Я знал их в лицо задолго до того, как мы познакомились по-настоящему, как и любого другого человека в Городе. В лицо да еще по слухам: они многое себе позволяли, совершенно не считались с условностями и того не скрывали как тут ускользнешь от внимания провинциальных кумушек обоего пола. О ней говорили, что у нее была куча любовников. Нессима же считали mari complaisant*. [Мужем, закрывающим глаза на неверность жены (фр.).] Несколько раз я видел, как они танцуют: он - почти по-женски стройный, с низкой талией, красивые длинные руки изящно изогнуты; изумительная головка Жюстин по-арабски изысканная линия носа, сияющие глаза, зрачки расширены от белладонны. И взгляды, которые она бросала вокруг, - полуприрученная пантера.

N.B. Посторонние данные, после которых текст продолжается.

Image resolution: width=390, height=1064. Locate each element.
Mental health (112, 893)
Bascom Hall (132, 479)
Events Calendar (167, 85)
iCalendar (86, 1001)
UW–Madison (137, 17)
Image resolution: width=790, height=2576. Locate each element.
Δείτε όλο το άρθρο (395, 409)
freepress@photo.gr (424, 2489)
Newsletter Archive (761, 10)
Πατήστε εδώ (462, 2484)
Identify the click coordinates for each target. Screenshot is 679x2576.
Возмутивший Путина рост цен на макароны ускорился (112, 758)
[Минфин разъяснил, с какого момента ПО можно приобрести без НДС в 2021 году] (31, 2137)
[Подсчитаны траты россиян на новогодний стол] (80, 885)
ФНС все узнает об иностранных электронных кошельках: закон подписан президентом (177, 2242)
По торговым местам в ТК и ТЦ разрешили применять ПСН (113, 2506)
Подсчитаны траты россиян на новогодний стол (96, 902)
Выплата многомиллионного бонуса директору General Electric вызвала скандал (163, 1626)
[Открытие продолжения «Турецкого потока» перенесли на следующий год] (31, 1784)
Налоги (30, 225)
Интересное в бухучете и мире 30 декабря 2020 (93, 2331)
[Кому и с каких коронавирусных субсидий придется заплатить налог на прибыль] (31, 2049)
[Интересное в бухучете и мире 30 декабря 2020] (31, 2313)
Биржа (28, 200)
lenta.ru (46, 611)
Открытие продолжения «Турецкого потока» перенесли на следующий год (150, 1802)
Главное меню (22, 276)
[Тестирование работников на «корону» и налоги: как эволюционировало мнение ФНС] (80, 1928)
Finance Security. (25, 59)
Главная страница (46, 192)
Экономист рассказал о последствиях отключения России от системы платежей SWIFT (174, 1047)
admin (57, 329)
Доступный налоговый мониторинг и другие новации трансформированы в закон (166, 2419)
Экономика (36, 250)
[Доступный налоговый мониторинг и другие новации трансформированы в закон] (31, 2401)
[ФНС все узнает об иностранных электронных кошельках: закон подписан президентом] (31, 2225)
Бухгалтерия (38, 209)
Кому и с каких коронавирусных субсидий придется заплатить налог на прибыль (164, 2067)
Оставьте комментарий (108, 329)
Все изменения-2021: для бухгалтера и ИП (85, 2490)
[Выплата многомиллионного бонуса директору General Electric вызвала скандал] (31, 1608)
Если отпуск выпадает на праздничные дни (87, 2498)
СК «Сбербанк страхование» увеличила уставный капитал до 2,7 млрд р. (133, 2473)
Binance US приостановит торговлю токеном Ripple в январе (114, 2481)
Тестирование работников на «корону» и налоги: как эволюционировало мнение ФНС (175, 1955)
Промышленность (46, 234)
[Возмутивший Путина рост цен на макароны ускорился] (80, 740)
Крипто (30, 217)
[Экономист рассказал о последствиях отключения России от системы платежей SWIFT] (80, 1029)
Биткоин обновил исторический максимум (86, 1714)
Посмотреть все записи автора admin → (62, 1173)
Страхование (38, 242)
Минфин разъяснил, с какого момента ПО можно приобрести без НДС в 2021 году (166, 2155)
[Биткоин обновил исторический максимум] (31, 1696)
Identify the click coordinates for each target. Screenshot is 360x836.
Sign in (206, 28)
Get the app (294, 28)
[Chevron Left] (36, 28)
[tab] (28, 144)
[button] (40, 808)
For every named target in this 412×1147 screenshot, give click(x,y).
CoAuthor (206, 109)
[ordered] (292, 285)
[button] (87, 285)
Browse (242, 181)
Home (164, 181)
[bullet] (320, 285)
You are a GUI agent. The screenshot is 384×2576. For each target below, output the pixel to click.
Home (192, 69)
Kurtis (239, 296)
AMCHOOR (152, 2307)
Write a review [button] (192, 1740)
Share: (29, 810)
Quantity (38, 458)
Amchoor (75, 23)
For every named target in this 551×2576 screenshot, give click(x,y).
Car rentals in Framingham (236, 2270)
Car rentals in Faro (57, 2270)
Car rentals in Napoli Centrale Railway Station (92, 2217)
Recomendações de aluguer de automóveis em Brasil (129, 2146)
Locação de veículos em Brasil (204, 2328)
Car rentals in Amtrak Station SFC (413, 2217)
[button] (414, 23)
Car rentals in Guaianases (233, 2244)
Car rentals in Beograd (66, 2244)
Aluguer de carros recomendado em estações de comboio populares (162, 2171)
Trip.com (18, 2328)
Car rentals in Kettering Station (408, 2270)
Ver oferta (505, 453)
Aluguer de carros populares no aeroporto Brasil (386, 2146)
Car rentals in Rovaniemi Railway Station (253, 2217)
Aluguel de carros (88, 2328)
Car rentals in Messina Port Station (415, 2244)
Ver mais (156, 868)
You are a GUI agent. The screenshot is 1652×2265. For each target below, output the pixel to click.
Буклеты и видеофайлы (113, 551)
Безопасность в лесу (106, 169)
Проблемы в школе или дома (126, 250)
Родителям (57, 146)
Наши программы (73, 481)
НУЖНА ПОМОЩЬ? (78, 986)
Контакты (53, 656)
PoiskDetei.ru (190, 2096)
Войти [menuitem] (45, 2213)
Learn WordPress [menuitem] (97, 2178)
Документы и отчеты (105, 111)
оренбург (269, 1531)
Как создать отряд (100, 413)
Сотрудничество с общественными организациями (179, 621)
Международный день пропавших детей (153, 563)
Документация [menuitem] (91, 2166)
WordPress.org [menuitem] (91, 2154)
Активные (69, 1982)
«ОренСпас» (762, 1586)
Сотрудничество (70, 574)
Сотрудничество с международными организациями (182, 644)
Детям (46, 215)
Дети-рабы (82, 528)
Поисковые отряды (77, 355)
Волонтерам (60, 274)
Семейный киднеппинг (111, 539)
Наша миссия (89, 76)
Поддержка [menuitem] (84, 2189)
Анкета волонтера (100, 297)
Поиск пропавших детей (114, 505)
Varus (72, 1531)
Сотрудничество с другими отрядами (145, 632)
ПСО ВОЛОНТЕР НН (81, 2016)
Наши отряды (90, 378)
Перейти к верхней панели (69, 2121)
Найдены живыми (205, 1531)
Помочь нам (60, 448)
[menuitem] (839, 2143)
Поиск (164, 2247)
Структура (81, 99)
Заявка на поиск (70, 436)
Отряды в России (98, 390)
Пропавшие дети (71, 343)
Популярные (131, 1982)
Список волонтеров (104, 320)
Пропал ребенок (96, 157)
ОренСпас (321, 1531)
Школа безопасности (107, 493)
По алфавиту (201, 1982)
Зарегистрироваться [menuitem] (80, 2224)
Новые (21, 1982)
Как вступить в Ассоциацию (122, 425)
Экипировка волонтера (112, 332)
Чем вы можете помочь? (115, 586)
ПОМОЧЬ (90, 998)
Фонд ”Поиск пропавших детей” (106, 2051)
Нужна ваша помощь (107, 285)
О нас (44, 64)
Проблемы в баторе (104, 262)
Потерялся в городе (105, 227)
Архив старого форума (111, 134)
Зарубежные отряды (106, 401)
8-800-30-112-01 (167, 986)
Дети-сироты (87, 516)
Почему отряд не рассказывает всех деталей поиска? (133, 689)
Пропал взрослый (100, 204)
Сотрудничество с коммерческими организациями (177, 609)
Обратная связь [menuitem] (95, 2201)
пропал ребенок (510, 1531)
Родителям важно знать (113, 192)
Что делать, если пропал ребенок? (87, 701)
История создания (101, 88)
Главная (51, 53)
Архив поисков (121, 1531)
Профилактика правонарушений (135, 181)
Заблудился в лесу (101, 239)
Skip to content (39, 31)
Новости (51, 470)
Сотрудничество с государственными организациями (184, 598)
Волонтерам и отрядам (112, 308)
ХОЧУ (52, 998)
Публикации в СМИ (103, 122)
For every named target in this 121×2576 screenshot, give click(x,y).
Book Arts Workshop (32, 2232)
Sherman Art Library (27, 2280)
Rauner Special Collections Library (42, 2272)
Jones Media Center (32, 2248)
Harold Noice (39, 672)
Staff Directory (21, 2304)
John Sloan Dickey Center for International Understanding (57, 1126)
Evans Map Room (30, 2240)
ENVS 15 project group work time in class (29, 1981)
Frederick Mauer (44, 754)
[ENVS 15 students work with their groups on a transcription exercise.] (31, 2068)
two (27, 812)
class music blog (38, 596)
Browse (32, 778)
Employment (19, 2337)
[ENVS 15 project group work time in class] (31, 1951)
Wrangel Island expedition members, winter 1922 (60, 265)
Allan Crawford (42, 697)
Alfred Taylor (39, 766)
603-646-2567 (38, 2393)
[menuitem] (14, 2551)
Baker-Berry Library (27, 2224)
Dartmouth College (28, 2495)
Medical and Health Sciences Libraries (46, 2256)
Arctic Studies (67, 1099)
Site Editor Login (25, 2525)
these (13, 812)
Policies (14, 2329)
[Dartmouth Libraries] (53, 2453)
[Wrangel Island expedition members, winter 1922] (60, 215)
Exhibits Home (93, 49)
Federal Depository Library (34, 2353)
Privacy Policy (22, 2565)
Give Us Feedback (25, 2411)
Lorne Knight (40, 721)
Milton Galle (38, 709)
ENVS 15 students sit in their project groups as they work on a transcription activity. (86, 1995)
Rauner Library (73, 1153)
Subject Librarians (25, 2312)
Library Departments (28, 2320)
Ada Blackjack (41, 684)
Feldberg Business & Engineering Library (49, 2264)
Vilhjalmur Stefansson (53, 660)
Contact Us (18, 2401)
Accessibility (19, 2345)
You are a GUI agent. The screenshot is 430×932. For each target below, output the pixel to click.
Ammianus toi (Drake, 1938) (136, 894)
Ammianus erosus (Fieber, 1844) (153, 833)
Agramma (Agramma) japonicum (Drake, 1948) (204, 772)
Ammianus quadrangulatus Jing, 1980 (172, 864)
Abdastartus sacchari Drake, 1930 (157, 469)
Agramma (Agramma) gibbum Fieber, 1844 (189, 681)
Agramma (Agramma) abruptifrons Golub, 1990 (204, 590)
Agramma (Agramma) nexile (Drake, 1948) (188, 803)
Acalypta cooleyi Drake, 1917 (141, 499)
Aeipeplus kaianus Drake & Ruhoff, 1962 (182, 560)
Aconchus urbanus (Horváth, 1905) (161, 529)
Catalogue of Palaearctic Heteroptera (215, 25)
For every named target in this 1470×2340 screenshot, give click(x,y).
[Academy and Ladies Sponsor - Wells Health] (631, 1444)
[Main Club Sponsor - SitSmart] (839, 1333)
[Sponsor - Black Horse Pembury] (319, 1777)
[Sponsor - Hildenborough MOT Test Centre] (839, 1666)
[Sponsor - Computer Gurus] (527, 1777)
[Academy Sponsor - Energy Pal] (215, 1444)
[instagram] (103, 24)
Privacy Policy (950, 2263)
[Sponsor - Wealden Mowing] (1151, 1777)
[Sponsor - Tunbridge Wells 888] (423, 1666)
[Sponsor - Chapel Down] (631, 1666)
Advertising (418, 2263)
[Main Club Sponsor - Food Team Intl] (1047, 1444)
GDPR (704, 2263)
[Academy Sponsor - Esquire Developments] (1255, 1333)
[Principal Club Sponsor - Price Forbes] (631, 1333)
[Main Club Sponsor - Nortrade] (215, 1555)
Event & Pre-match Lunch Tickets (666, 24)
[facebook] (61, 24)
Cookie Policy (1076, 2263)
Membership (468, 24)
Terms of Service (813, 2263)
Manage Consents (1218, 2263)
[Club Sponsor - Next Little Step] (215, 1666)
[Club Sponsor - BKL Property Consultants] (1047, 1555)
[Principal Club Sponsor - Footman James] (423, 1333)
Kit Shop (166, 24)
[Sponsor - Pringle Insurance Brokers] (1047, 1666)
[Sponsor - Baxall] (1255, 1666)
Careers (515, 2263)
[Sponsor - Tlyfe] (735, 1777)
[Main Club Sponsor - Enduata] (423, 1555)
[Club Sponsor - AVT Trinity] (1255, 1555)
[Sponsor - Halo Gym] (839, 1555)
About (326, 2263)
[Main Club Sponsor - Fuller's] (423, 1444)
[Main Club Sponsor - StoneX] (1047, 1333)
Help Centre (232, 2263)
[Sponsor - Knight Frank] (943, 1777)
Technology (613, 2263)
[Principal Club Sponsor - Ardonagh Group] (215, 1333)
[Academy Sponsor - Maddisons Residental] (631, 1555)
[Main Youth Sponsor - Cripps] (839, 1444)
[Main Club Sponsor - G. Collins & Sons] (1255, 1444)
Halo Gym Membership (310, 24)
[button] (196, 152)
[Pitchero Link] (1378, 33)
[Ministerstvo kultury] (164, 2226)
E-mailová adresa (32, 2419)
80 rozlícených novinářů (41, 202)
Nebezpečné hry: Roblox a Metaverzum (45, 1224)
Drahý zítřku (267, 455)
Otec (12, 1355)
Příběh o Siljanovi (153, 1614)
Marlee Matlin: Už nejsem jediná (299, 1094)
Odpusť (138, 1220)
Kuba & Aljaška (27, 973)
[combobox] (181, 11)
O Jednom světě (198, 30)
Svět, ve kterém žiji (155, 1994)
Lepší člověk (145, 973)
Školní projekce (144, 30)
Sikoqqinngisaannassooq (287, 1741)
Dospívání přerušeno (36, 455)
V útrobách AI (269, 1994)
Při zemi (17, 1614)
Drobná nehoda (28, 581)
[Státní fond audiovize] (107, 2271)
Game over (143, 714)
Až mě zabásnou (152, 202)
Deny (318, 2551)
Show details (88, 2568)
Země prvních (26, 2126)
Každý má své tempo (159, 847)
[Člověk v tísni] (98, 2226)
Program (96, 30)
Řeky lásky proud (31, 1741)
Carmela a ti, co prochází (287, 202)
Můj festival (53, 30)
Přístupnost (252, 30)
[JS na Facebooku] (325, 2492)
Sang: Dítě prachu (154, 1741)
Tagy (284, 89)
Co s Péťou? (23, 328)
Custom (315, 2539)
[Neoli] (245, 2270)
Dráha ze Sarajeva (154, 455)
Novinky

А потом: как-то раз меня уговорили прочитать лекцию о поэте, единственной родиной которого был Город, в Atelier des Beaux Arts* [Студия изящных искусств (фр.).] (нечто вроде клуба, где любители не без способностей могли встречаться, снимать студии и так далее). Я согласился, ибо это означало возможность добыть немного денег на новое пальто для Мелиссы, а осень была уже на носу. Но и согласиться было трудно, слишком отчетливо я ощущал его присутствие, и сам воздух сумеречных улиц вокруг лекционного зала был словно заряжен ароматом его стихов, по капле отцеженных из пережитых им неуклюжих, но дарующих радость романов, - эта любовь, быть может, и была куплена за деньги, и длилась лишь несколько минут, но его стихи обрекли ее на вечность - так свободно и нежно присваивал он каждый миг, заставляя его сиять каждой гранью. Что за нелепость, что за дерзость читать лекции об иронисте, столь естественно и с таким безупречным чутьем подбиравшем сюжеты на улицах и в борделях Александрии! И обращаться при этом не к залу, забитому мелкими клерками и приказчиками из галантерейных магазинов - его Бессмертными, - но к знающему себе цену полукругу светских дам, для которых стоящая за ним культура была чем-то вроде банка крови: они и приходили сюда за новым вливанием. Многие из них ради этого оторвались от вечернего бриджа, хотя знали, что вместо возвышенной болтовни могут получить щелчок по носу.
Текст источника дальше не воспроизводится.